▸ **ABOUT THIS EXERCISE**: The entries shown here must be retyped in full, with no pictures included.

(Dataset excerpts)
-- Opening Marker --

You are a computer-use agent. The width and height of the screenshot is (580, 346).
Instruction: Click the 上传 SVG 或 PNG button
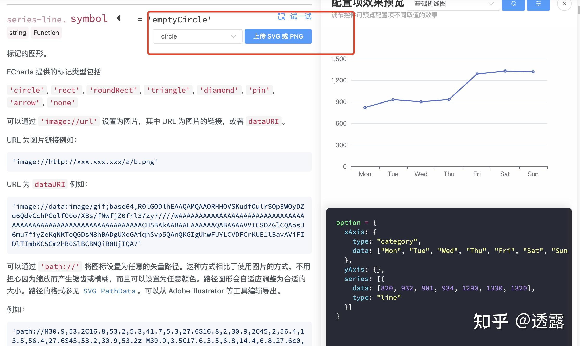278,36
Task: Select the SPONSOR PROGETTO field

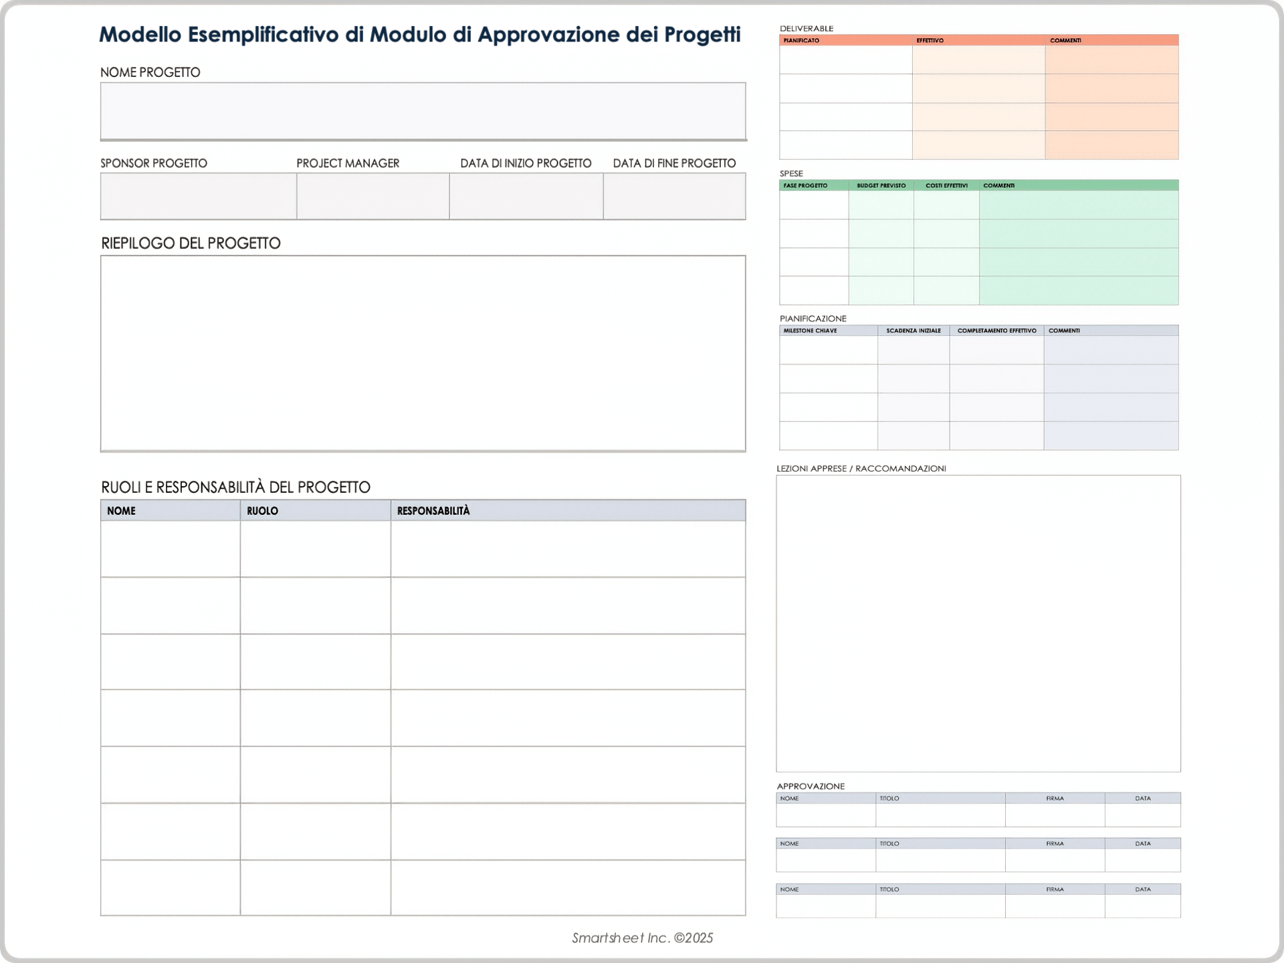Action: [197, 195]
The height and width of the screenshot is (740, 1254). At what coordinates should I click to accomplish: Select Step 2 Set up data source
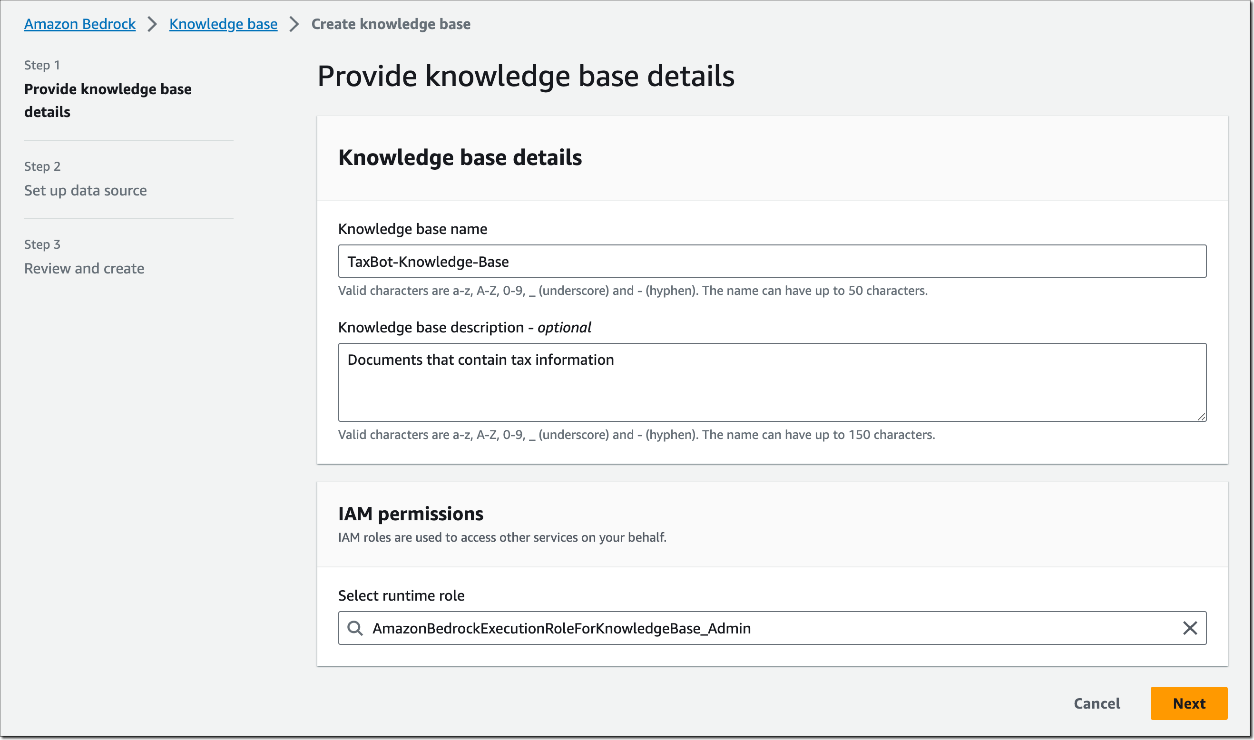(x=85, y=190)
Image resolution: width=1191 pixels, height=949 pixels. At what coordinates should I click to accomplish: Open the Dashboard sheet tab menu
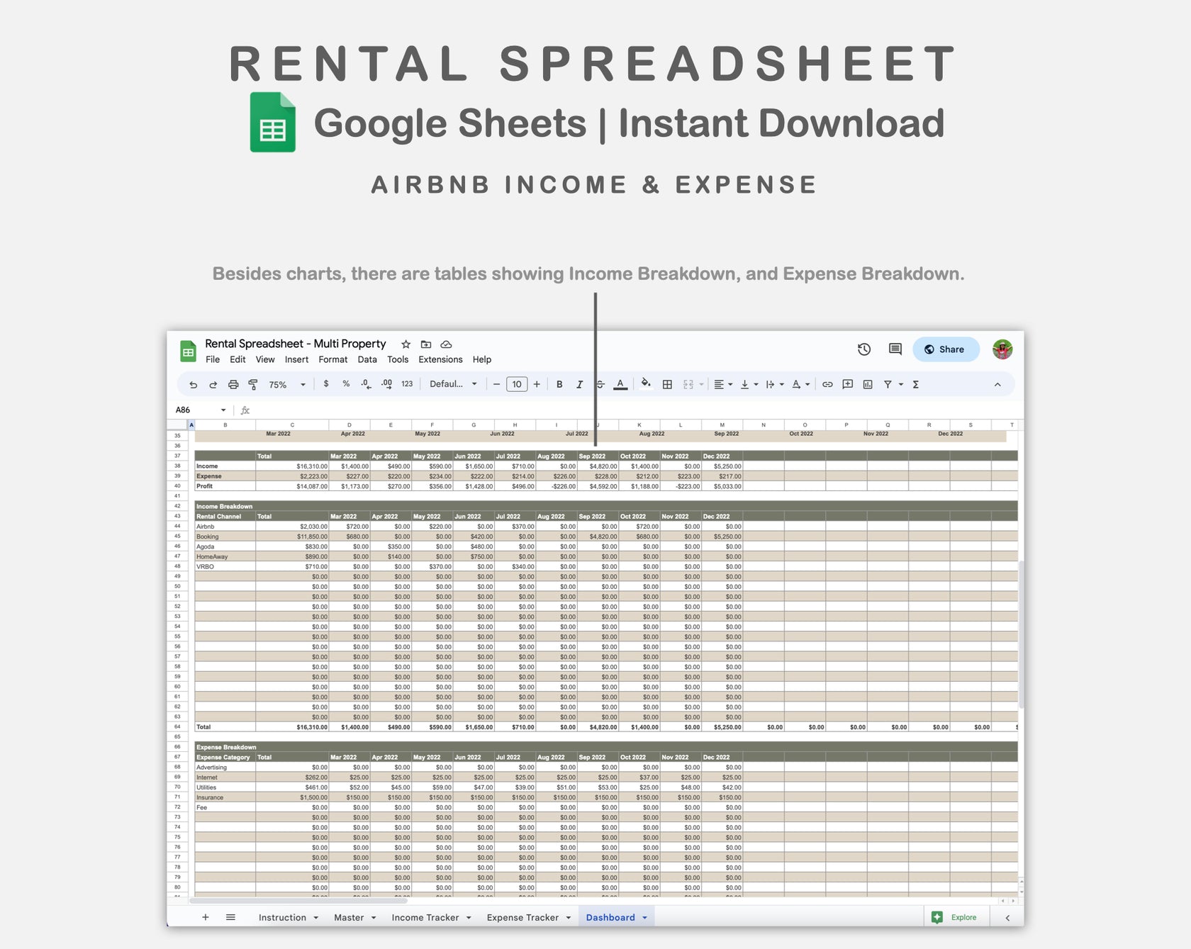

-- Closing Marker --

▸ **ANSWER TO THIS TASK**:
You are a computer-use agent. The width and height of the screenshot is (580, 346).
Instruction: Click the 上传 SVG 或 PNG button
278,36
Task: Select the SPONSOR PROGETTO field

Action: [197, 195]
The height and width of the screenshot is (740, 1254). At what coordinates should I click to accomplish: Select Step 2 Set up data source
(x=85, y=190)
Image resolution: width=1191 pixels, height=949 pixels. At what coordinates should I click to accomplish: Open the Dashboard sheet tab menu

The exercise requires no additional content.